# Restoration: Replacement Panels



## vera_jr (Aug 17, 2012)

Where have you guys found to be the best place to get replacement panels for a rusted restoration? My 69 GTO has a quarter panel that has to be replaced due to the extensive rust damage. I looked up several places that have panels (OPGI, Ames, Year one, EBAY - Tamraz) and I am wondering if anyone has purchased panels from these places. What place has the best fitting panels? Best price? 
I know OPGI has a good reputation, but the $270 for shipping will kill me. Im curious about the ones on EBay. Same price, free shipping. 
Suggestions?


----------



## jmt455 (Mar 26, 2012)

My 68 needed a right quarter. We used Sherman panels.
Quarter skin fit well.
I think you can get Sherman panels from Rock Auto, as well as from local auto parts stores.

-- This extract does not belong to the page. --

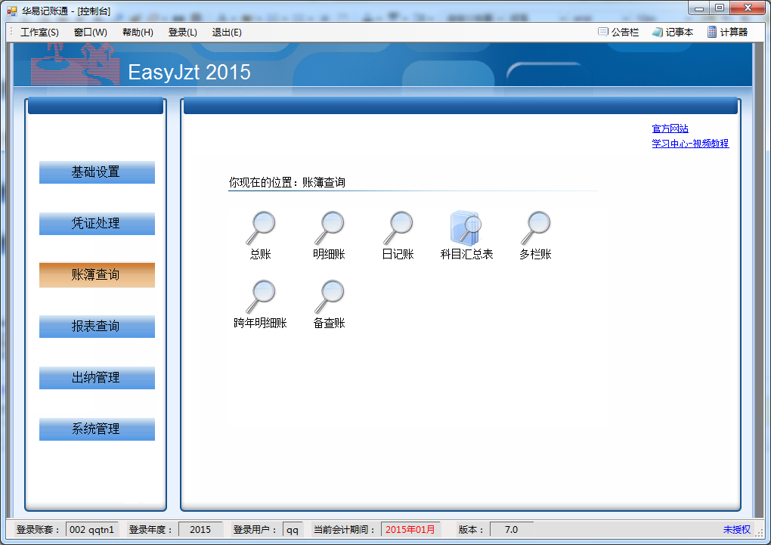
Task: Click the 登录(L) menu item
Action: coord(182,33)
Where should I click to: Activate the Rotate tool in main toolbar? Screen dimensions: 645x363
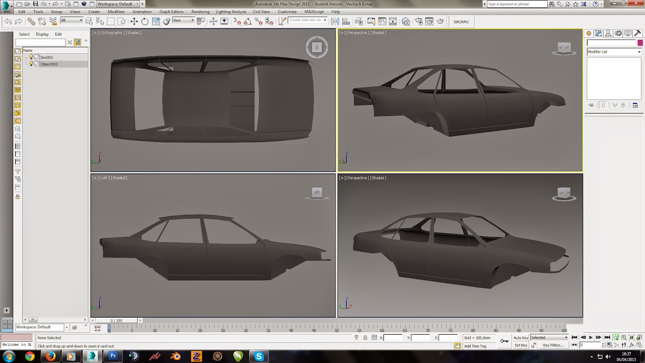[145, 21]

I ordered mine from my local Auto Value; next day delivery and no shipping charges.


----------



## BearGFR (Aug 25, 2008)

Regardless of where you get them, thare aren't that many actual manufacturers of the panels. Are you wanting a full quarter, or just a "skin"?

The full quarter that I put on the passenger side of my 69 as made by Dynacorn, and I'd say the fit was "good" but not great. The main issue I had with it was the shape of the curve around the lower corner of the rear window was "off" enough that it made it dang near impossible to re-install the window reveal moulding. There was one other problem area where the structure on the "inside" of the rear quarter window didn't quite meet up with the roof, but that was easy to fix by welding in a very small piece of sheet metal.

Bear


----------



## vera_jr (Aug 17, 2012)

I am looking for a complete quarter. The worst part of the car is on the passenger side quarter, along the back window. As well as the deck filler panel. The quarter panel is going to be the next thing replaced. Dynacorn is the company that makes the quarter that is on Tamraz off of ebay. It is definitely the cheapest route.


----------



## jmt455 (Mar 26, 2012)

Bear is correct; the corners need work. 
Make sure you verify the fit of all the window moldings before painting.


----------



## skurfan (Sep 19, 2012)

OPGI couldn't even sell me seat backs for my '67 that fit so I am done with them. Not worth $40 to send them back. Found a rust free lemans at a salvage yard near here and going with original. They are hard to find, but out there. I would go that route first. If you have the time and patience.


----------



## vera_jr (Aug 17, 2012)

I have called all the salvage yards from San Antonio down to Mexico and cant find anything in a 69 Lemans, GTO or 68. I am going to have to go aftermarket reproduction. I am concerned about the fit as I am not an experienced body man. I have a friend that has some experience doing it,and he will be helping, but we aren't at the expertise of a Chip Foose or anything like that. This is why I am so concerned about the fit. I am a pretty good welder, so the install shouldnt be a problem. But the body work may be.


----------



## vera_jr (Aug 17, 2012)

I called some other yards around Austin, and Houston. Neither have anything useable. I can get some donor cars out of Arizona, however the cost of shipping will kill me. On the replacement panels, do people have problems with the drip rails and window channels when welding to the original body? Or, would it be more worth it to attempt to have the current parts repaired? Are the window channels are drip rails easily repaired or do they usually cause problems after repair?


----------



## vera_jr (Aug 17, 2012)

What about using just parts of replacement panel? With the drip rails and window channels line up?


----------